The Effect on Productivity

Overall our measurements didn’t just tell us that employees were happier and teams more stable; they also showed that the company’s delivery was significantly faster and of higher quality than before self-selection.

Measuring productivity in software development is difficult, and as far as we can tell, no one has discovered the perfect measure. Our way of understanding and tracking overall productivity was driven by finding measures that may not be perfect but drive the right behaviors. Therefore, we chose to focus on the following metrics:

  • Throughput: the number of user stories shipped within a time period

  • Cycle time: the time from when work begins on a request to when it is deployed to end users

  • Quality: the number of bugs on production and failure demand, that is, work necessary to correct errors and shortcomings

The company’s average cycle time was cut in half over the course of a year and quality measures also indicated significant improvements.

One measure of productivity was the total number of user stories shipped.

While we knew these were measures that could be gamed and manipulated, we had chosen them specifically for this particular reason: Most people will attempt to “game” any metrics or key performance indicators (KPIs) they are presented with, and gaming these metrics will bring positive outcomes.

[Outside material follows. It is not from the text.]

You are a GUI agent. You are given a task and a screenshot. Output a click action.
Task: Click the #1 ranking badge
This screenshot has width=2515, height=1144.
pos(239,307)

Slicing features into smaller user stories and releasing to production more often—for example, to increase throughput numbers—would generate only positive outcomes. It would only increase our ability to generate value early and lower the risk of building big features.

Since self-selection we’ve seen a significant rise in the number of user stories shipped to production. Our hypothesis that stable squads made up of people who had chosen to work together would be more productive proved to be true. The days of disbanding squads at the end of a project just as they were starting to work well together or disbanding them because we, as managers, had gotten the team composition wrong seemed a long way behind us.

Of course, improving productivity doesn’t create success; it’s possible to run fast in the wrong direction after all. We saw more features being released and also more products and improvements that users loved. It wasn’t all about getting stuff out the door, though, because the healthier our squads became, the more they would collaborate with the product owners. They would often have new feature ideas, question the value of prioritized features, or find new and innovative ways to test concepts early.

As discussed earlier in the section Today’s Work Demands Stable Teams, research by Rally Software showed that stable teams are up to 60% more productive. Our company saw similar results, and our throughput doubled over the course of the first year.